HIS NAME WAS Howard Broderick. He was chewing his lip. “So you want to do missions for us, is that right?”

“That’s correct, Mr. Broderick. I’d like very much to be part of Kosmik.”

He took a couple more chews, glanced down at a notepad, then looked up at her. “Why?”

“Because Kosmik is leading the way in an age of discovery. They’re making history. I’m not sure that we’ve ever done anything more significant than what is happening right now. I want to be part of it.”

“I see.” His eyes narrowed. “You were on the mission that came in yesterday, weren’t you?”

“Yes, sir.”

“You’re smiling. Why?”

She was wondering how he’d react if she told him that she’d helped rescue a cat. “I was just thinking how much I’ve looked forward to this moment.”

“Yes. I’m sure. It says here you lost Captain Miller. Not you, but the mission you were part of.”

She nodded. “Yes. I’m sorry to say that’s correct.”

“Do you mind telling me what happened?”

She ran through it again, avoiding some of the more difficult details. And again she faced the question she suspected she’d hear a few more times before this was over. “How did they decide who was going to go down to the cargo bay?”

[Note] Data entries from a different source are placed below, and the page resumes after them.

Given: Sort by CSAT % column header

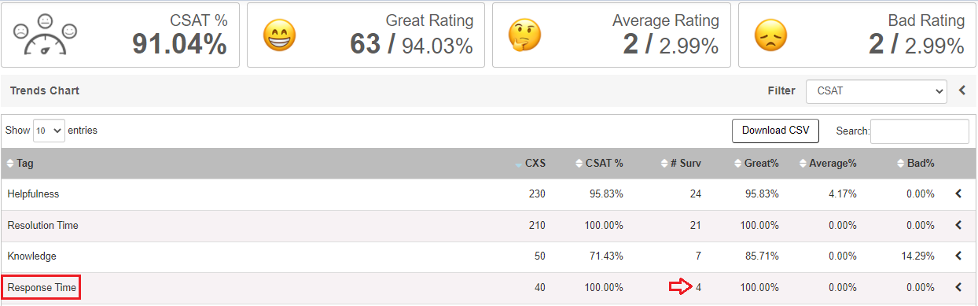Looking at the screenshot, I should click(599, 164).

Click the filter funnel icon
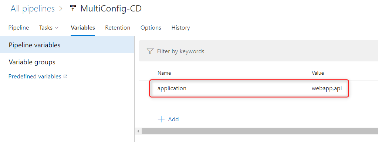(150, 51)
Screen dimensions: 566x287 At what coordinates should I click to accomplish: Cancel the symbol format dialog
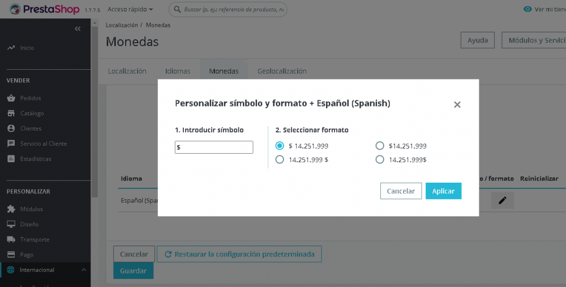pyautogui.click(x=401, y=191)
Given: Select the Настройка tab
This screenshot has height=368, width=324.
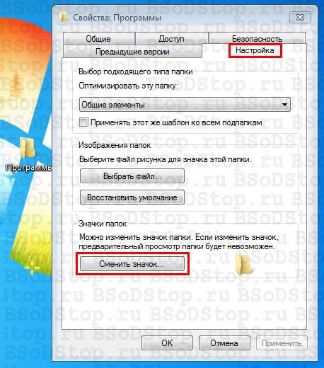Looking at the screenshot, I should coord(255,50).
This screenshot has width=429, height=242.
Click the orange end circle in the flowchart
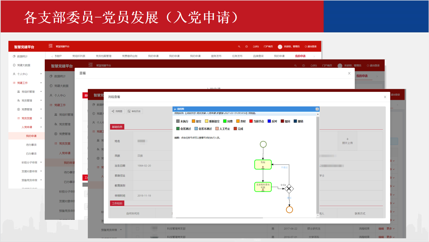pyautogui.click(x=289, y=210)
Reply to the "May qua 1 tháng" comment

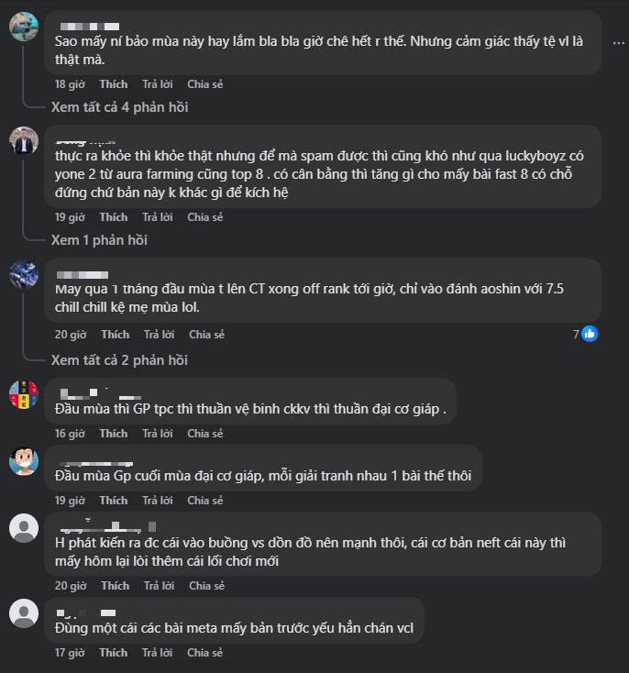tap(159, 335)
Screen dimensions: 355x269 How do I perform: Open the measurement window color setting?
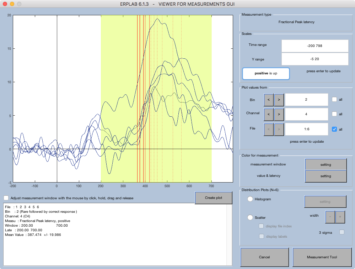tap(326, 164)
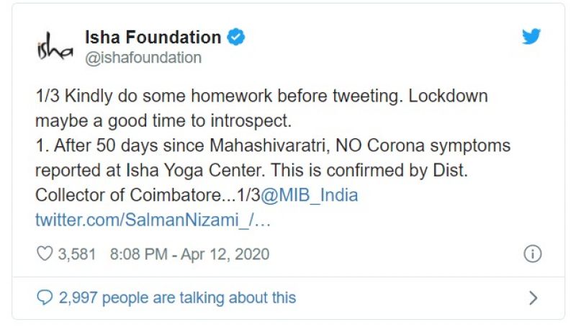Open the @MIB_India mention
The height and width of the screenshot is (327, 576).
click(x=310, y=195)
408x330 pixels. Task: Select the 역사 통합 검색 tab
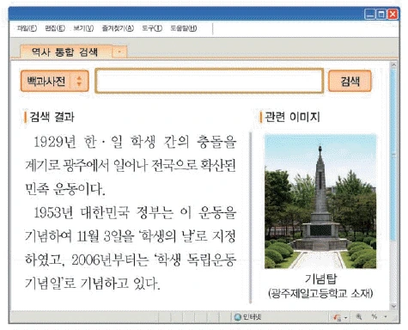pos(65,52)
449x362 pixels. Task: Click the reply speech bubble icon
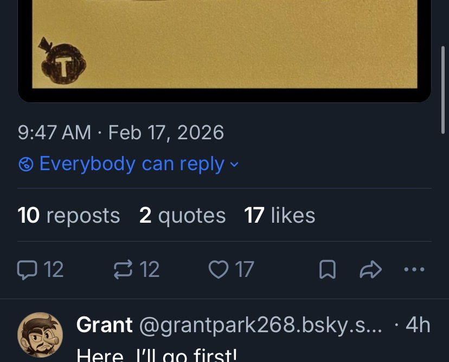click(x=26, y=269)
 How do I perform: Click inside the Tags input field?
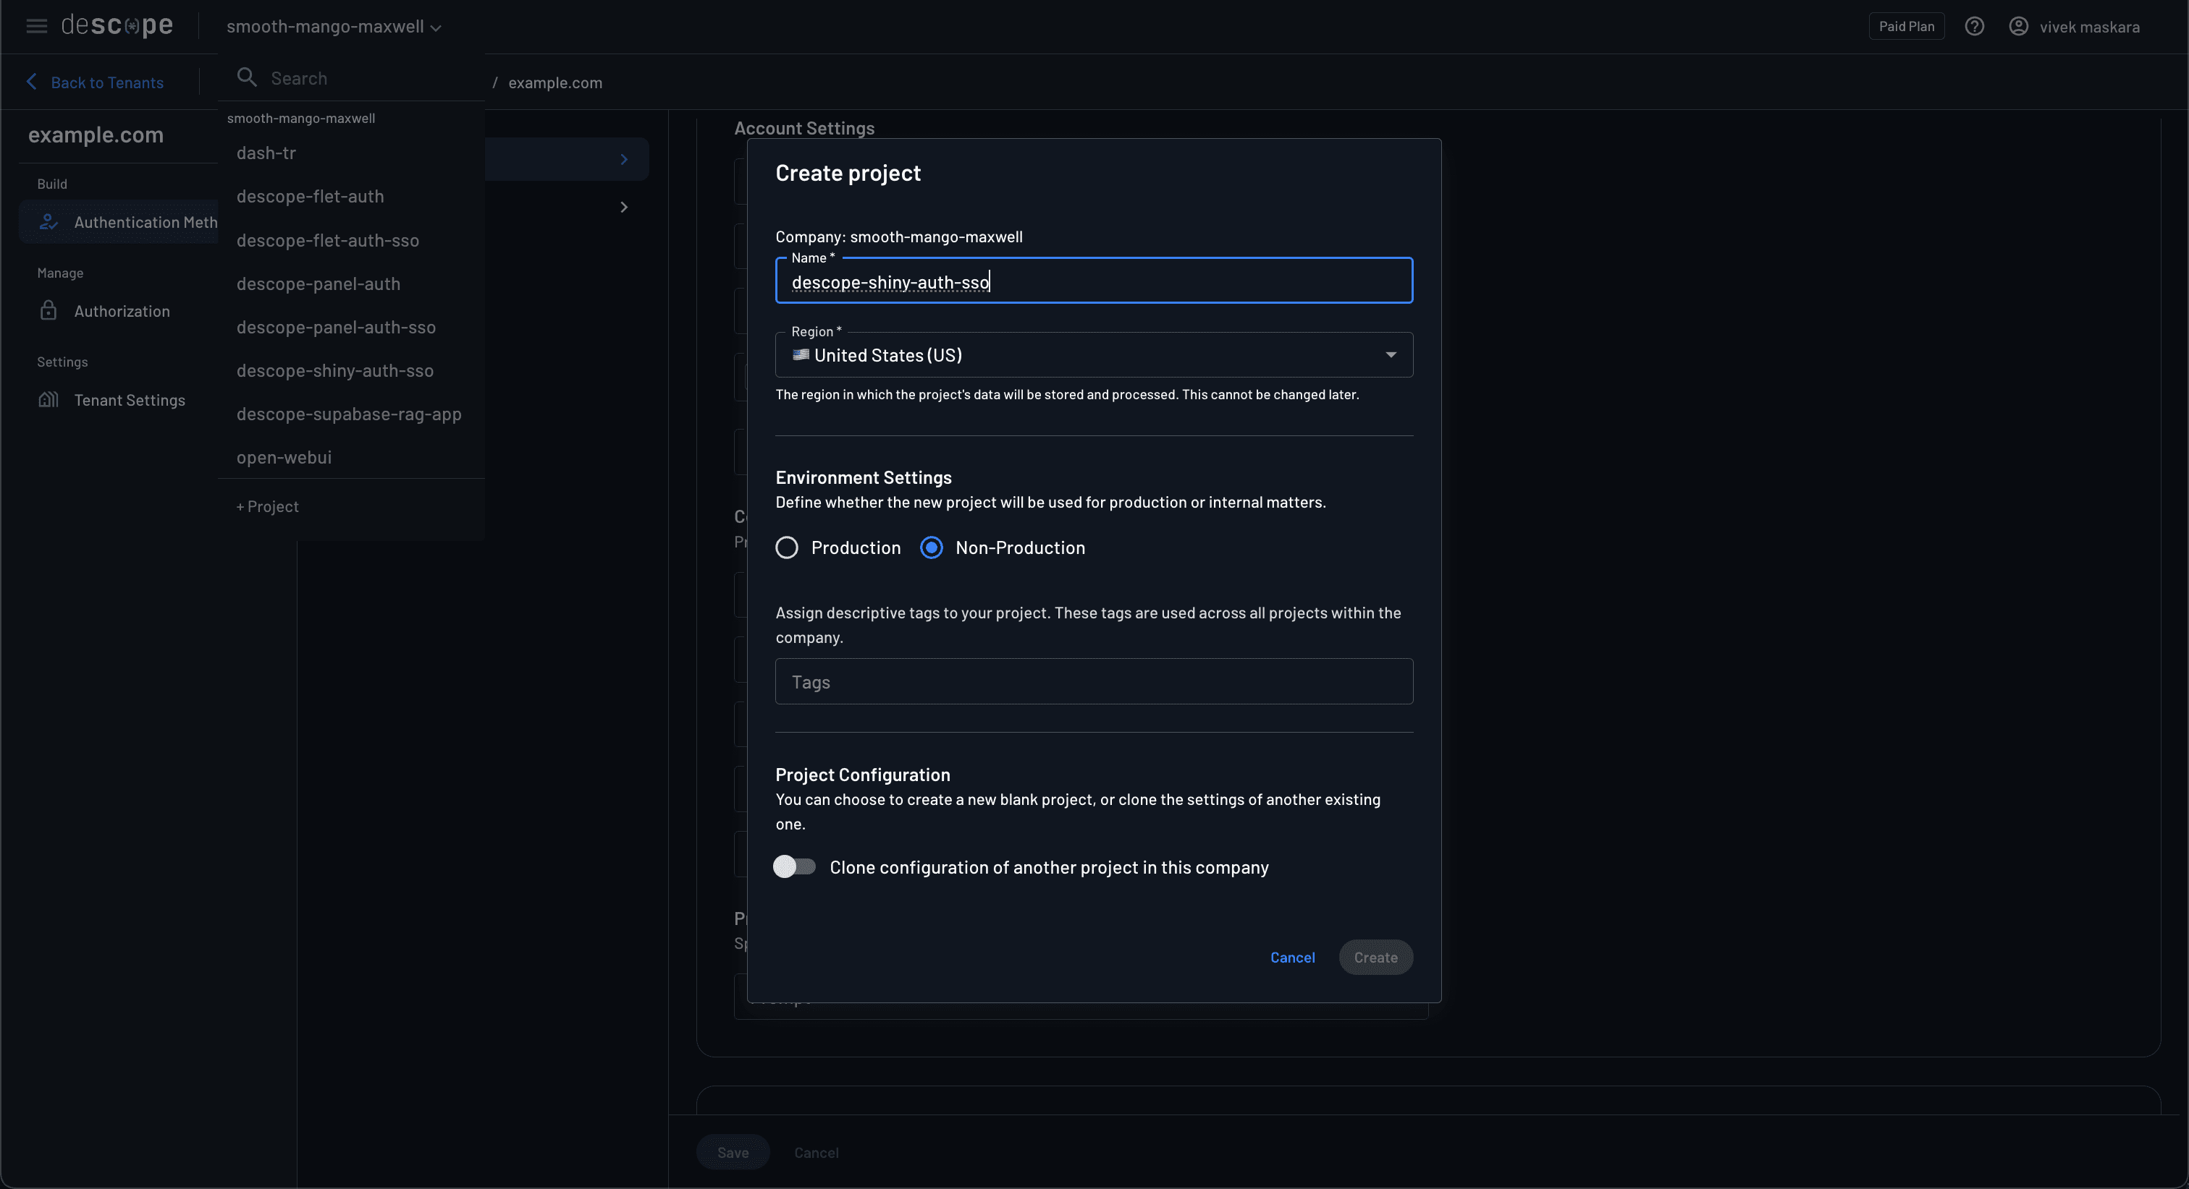point(1094,681)
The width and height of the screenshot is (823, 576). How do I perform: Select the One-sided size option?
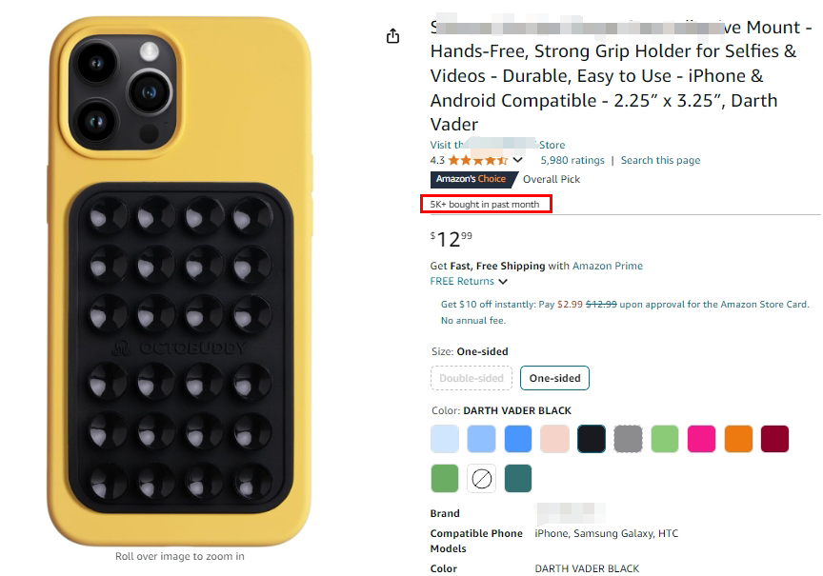click(554, 378)
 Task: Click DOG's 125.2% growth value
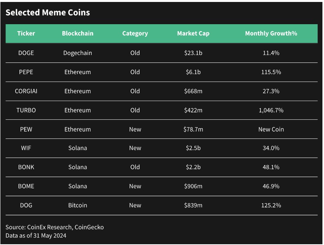click(x=271, y=205)
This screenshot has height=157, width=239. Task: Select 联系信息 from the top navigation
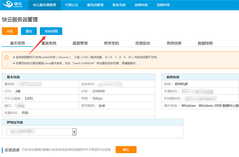(119, 5)

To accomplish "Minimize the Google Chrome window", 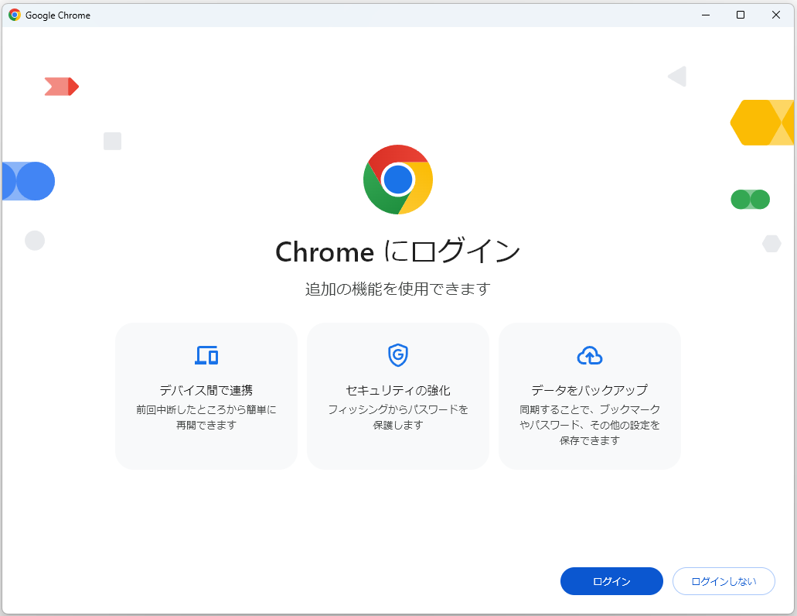I will [704, 15].
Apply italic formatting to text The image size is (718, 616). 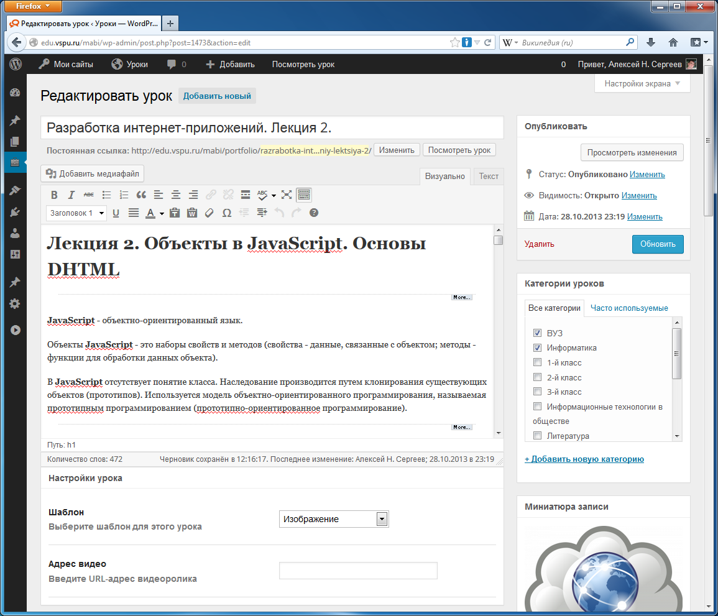point(71,195)
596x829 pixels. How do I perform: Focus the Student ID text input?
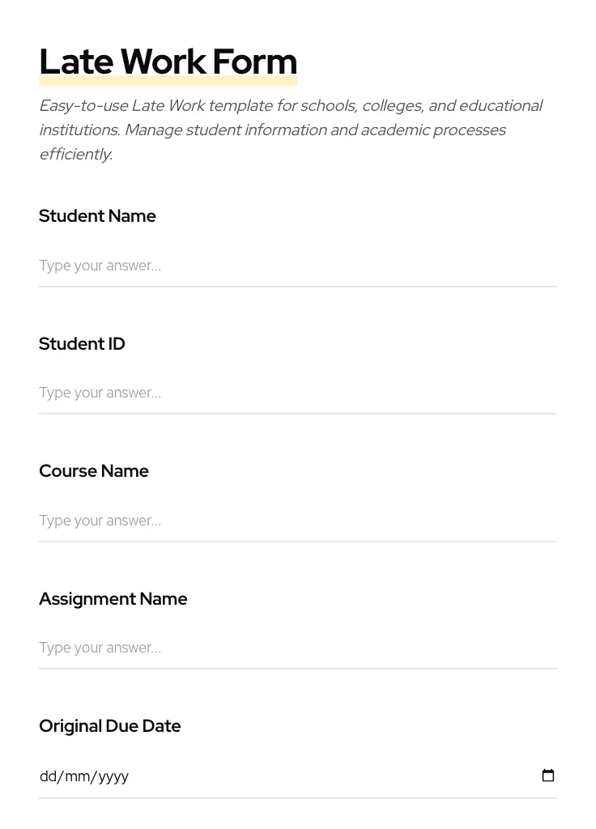point(297,393)
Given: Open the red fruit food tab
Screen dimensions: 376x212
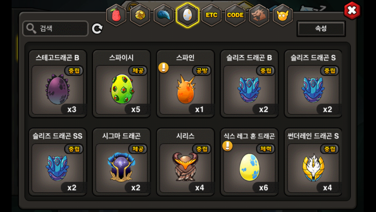Looking at the screenshot, I should coord(116,15).
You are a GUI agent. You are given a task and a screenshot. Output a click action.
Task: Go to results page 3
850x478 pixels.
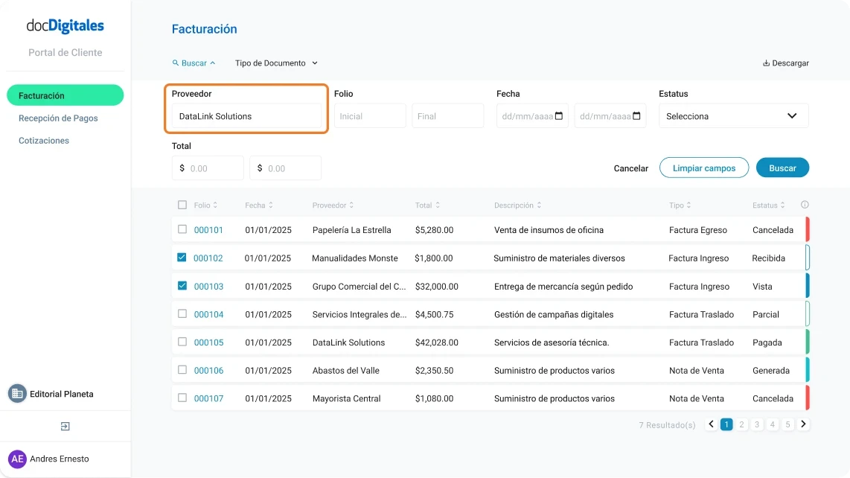pos(757,424)

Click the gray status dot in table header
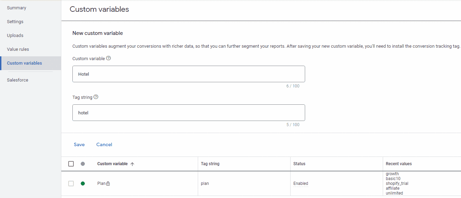(83, 164)
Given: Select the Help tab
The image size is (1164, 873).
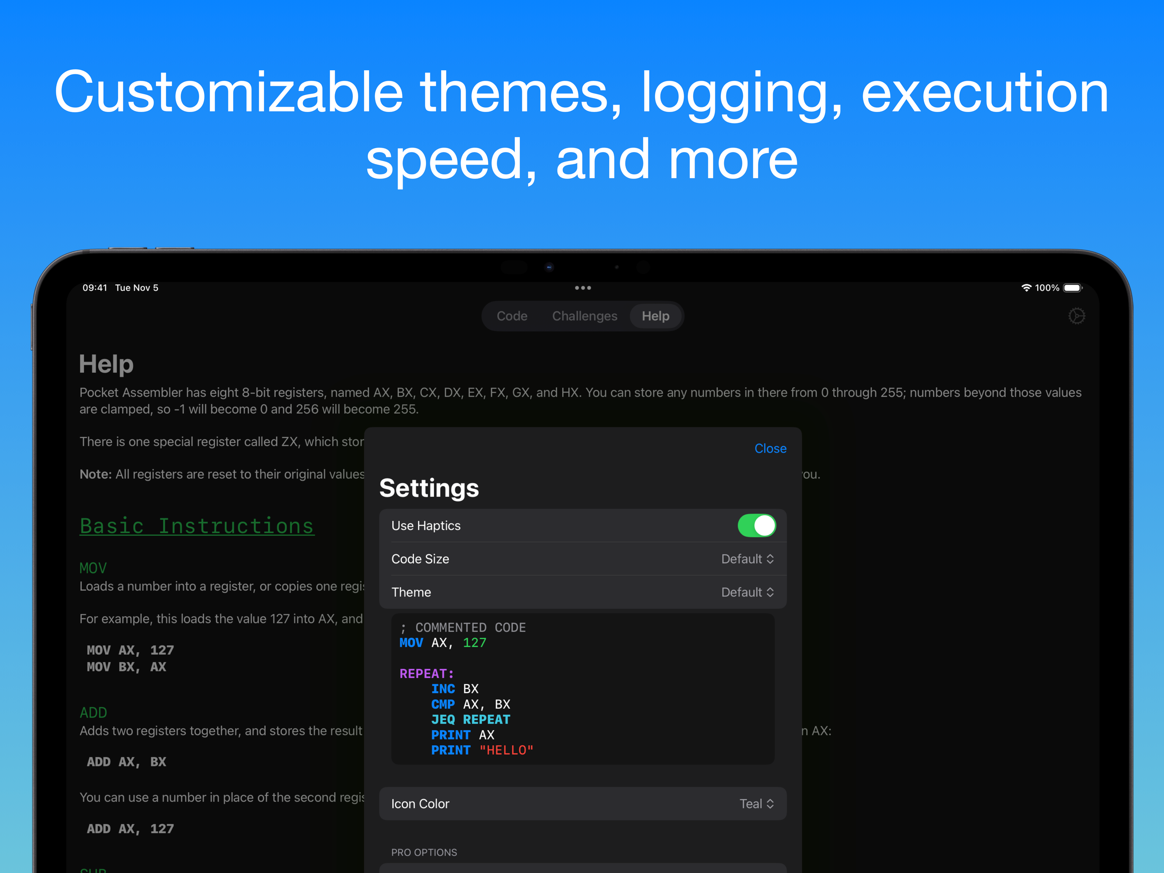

“Captain Miller simply went down without telling anyone what he intended to do.” That was, of course, the truth.

“And nobody understood what was going on?”

“Mr. Broderick, I’ve told you as much as I know.”

“I see.” He wasn’t impressed with her answer. As if she should have been aware. He exhaled. Nodded. “Is there anything else we should know?”

“I think that’s about it.”

“If we decide to take you on, when would you be able to start?”

“The certification ceremony’s December 22.”

“That’s irrelevant, Priscilla. You’re already certified. The ceremony’s just a ceremony. So when could you start?”

“It’s been a long haul. I’d like to get a few days off.”

“Okay. Make sure we have your code. We’ll see you back here next Friday. December 4.”

“Thank you.” She tried to keep her voice level. “I can do that.”

“Excellent. Congratulations and welcome aboard.”

 * * *

NEWSDESK

After all these years, it’s difficult to see what possible benefit can come out of space exploration, with its enormous costs and assorted risks. We’ve known for a long time that there are other intelligences in the universe although after more than thirty years of looking around, we’ve yet to find anyone we can talk to, other than the barbarians on Inakademeri. And we clearly have nothing to learn from them.

Our explorers have gone out more than sixty light-years. We’ve seen some ruins, and we’ve discovered the Great Monuments, probably the one serious benefit we’ve gotten from all this. But the reality is that we’ve had better sculptors at home though no one wants to admit it.